Określonymi w pkt 24 działu XIV wykazu A rozporządzenia czynnościami ogólnie pojętej kontroli oraz dozoru inżynieryjno-technicznego na oddziałach i wydziałach, w których jako podstawowe wykonywane są prace wymienione w wykazie, są wyłącznie te czynności, które wykonywane są w warunkach bezpośrednio narażających na szkodliwe dla zdrowia czynniki, a więc polegające na bezpośrednim dozorze i bezpośredniej kontroli procesu pracy na stanowiskach pracy wykonywanej w szczególnych warunkach. Jeśli zatem czynności te wykonywane są stale i w pełnym wymiarze czasu pracy obowiązującym na stanowisku pracy związanym z określoną w pkt 24 działu XIV wykazu A rozporządzenia kontrolą lub dozorem inżynieryjno-technicznym, to okres wykonywania tej pracy jest okresem pracy uzasadniającym prawo do świadczeń na zasadach przewidzianych w rozporządzeniu, niezależnie od tego ile czasu pracownik poświęca na bezpośredni dozór pracowników, a ile na inne czynności ściśle związane ze sprawowanym dozorem i stanowiące jego integralną część, takie jak sporządzanie związanej z nim dokumentacji.

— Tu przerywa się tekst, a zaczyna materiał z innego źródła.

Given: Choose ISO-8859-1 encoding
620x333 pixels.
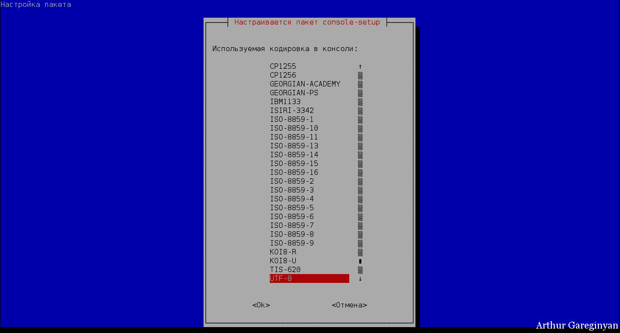Looking at the screenshot, I should (x=292, y=119).
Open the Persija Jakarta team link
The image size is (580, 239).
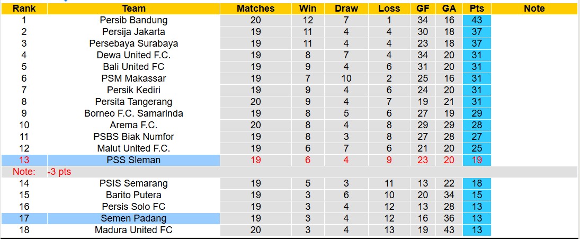point(133,32)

Nie ma bowiem żadnych podstaw do wyłączania czynności administracyjno-biurowych takiego rodzaju z czynności polegających na sprawowaniu dozoru i traktowania ich odrębnie (por. także powołane wyżej wyroki z dnia 6 grudnia 2007 r., III UK 62/07;
z dnia 6 grudnia 2007 r., III UK 66/07; z dnia 5 maja 2009 r., I UK 4/09 oraz wyroki z dnia
30 stycznia 2008 r., I UK 195/07, OSNP 2009 Nr 7-8, poz. 105 i z dnia 11 marca 2009 r., II UK 243/08, niepublikowany).

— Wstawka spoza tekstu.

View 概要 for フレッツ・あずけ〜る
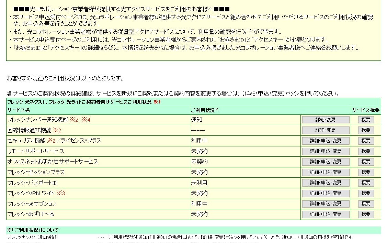The width and height of the screenshot is (387, 243). coord(366,214)
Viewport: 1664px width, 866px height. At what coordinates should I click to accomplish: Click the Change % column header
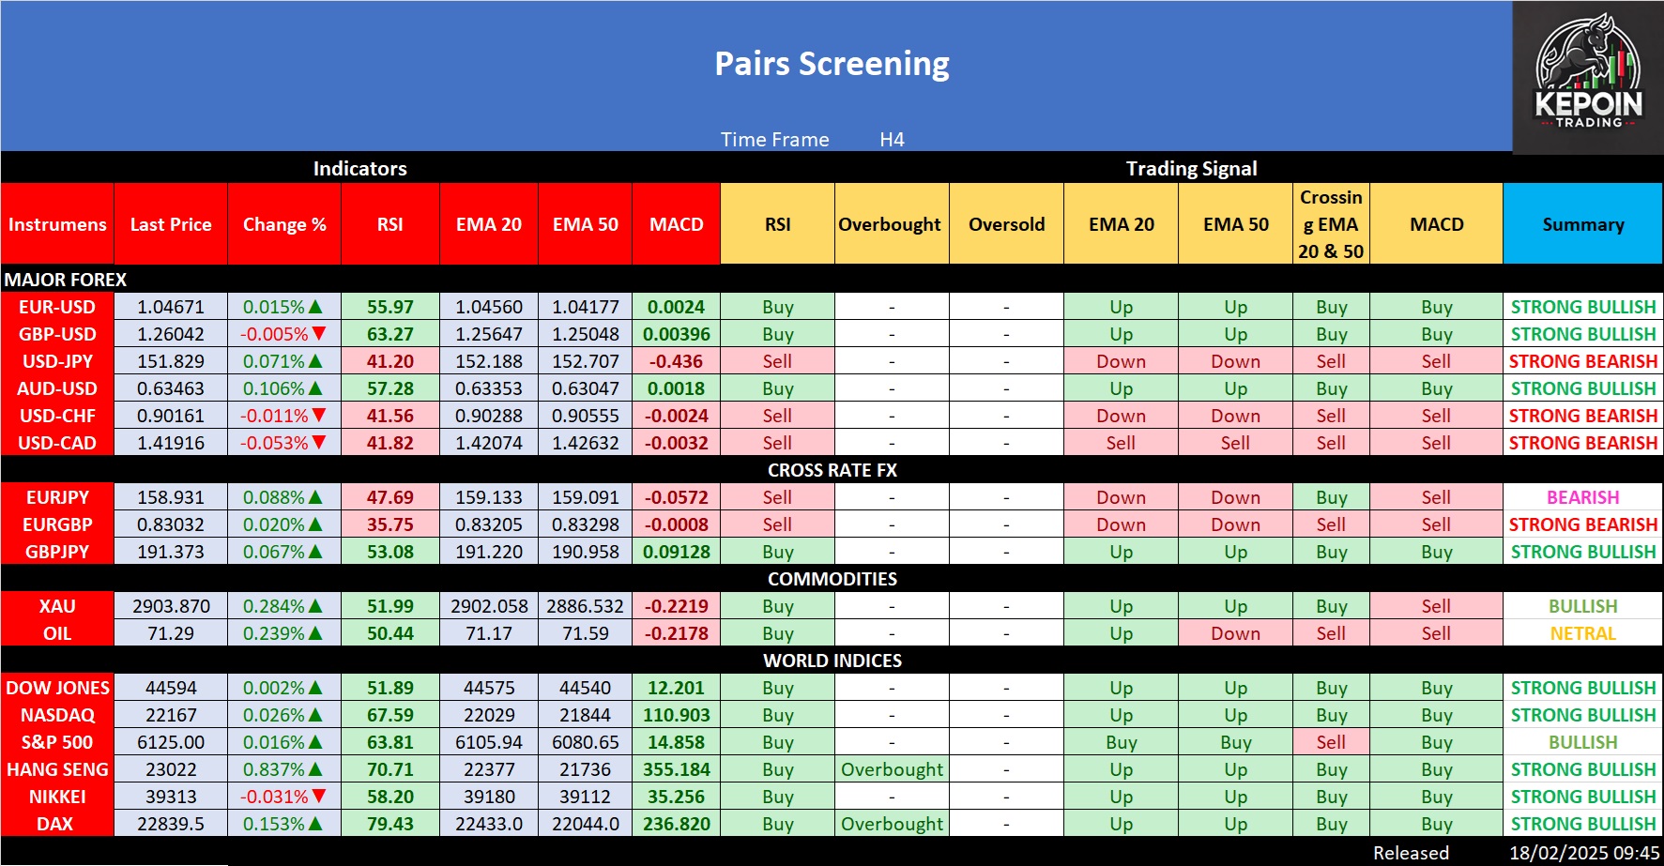284,224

Podkreślenia wymaga także, iż sprawowanie w ramach zakresu czynności dozoru również nad pracami niewymienionymi w wykazie A nie wyłącza zakwalifikowania tego dozoru jako pracy w szczególnych warunkach. Z brzmienia pkt 24 działu XIV wykazu wynika bowiem, że warunkiem zakwalifikowania określonego w nim dozoru i kontroli jako pracy wykonywanej w warunkach szczególnych jest to, aby na oddziałach i wydziałach, na których czynności te są wykonywane, jako podstawowe były wykonywane prace wymienione w wykazie A. Jeżeli zatem pracownik wykonuje bezpośrednio czynności dozoru stale i w pełnym wymiarze czasu pracy, to objęcie tym dozorem także innych prac wykonywanych na tych oddziałach i wydziałach, a niewymienionych w wykazie A, nie pozbawia czynności dozoru inżynieryjno-technicznego charakteru pracy w szczególnych warunkach (por. wyrok Sądu Najwyższego z dnia 4 października 2007 r., I UK 111/07, Lex Nr 375689).

Oczywistym jest zatem, że osoba wykonująca taki dozór nie musi stale przebywać na stanowiskach, gdzie jest wykonywana praca w szczególnych warunkach, gdyż zakres obowiązków takiej osoby z natury rzeczy przewiduje także sporządzanie dokumentacji związanej z tym dozorem. Czynności te stanowią integralną część sprawowanego dozoru. Nie ma zatem podstaw do ich wyłączania i traktowania jej odrębnie.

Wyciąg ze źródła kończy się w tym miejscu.